Tito Valiente of the Manunuri ng Pelikulang Pilipino, in citing Nora Aunor for the Natatanging Gawad Urian in 2015, wrote: “The characters are not always likeable, better for us to look at how life can be unfair and, well, better. Without us knowing it, Nora has lifted the contravida from the dark side of the stock and the stereotype into the center, the spotlight of importance for us to contemplate both the evil and the good, for us to savor the grays and the anomalous, those inscrutable in-betweens that mark us imperfect, human.”
At the moment
So it was in her personal life. She made decisions that did not sit well with sectors observing her, imposing their morals and aesthetics on someone they deem too accessible to them. An icon, after all, should be a paragon of virtue. But Nora Aunor, while standing above the rest, remained among the rest. She approached her life decisions the same way she approached her characters: going with what is needed at the moment.
Another critic, Joel David, reposted from an essay in Facebook by Tony DG: “Aunor’s performances were always too legible. Too accessible. Critics praised her as ‘the voice’ or ‘the face,’ but rarely as a method. She was celebrated as phenomenon, never as process… She never fit the idea of Art as defined by the academic and critical infrastructure that surrounded her.”

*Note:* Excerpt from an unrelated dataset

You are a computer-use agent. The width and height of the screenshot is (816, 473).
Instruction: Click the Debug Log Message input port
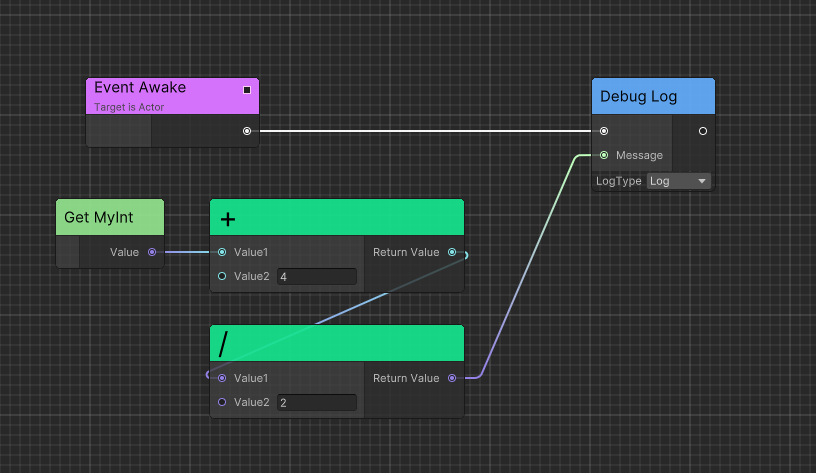tap(603, 155)
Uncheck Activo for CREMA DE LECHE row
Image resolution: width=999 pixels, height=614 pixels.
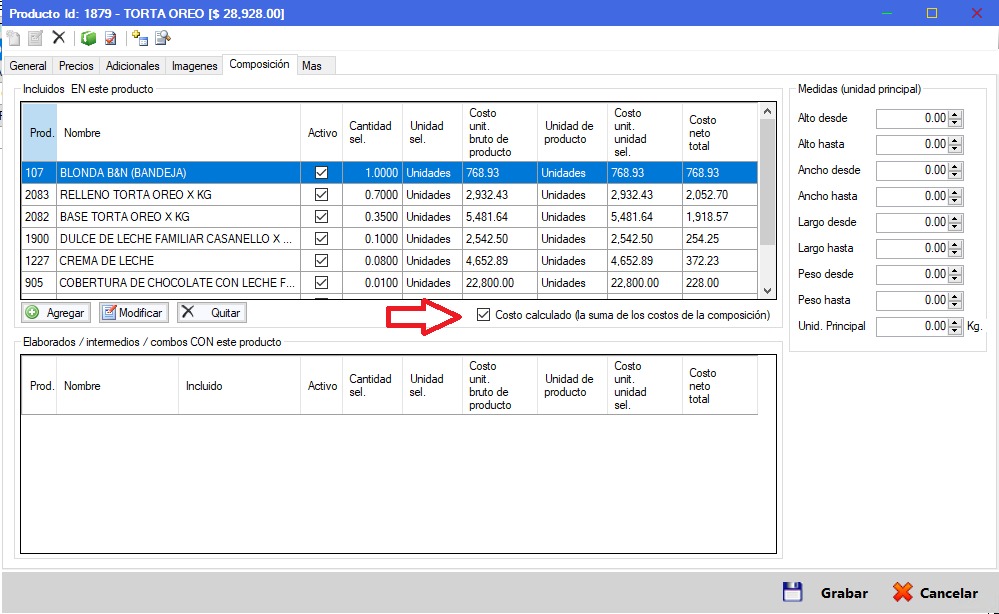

In her own tribute, Katrina Stuart Santiago said Nora Aunor “embodied rebellion like no other, without knowing so, without meaning to, and she will not, cannot be replaced.”
Perhaps there is no way we can fully understand how Nora Aunor lived her life. As in any icon, as in any hero or idol we place on a pedestal, she will be a mystery, subject to many readings and interpretations.
But we can get clues and complete the picture, validating the honors accorded her by her fellow actors. Dingdong Dantes, who chairs Aktor (or the League of Filipino Actors), recalled how she sat with him in between takes of a television project and talked “about nothing in particular, and maybe everything that mattered in that moment.”
Dantes wrote: “She was generous with her presence—not just in the scene, but in that in-between space where actors wait and breathe. It’s that kind of grace that stays with you. The kind that reminds you why people like her are legends—not just because of the work, but because of how they carry the weight of it with humility.”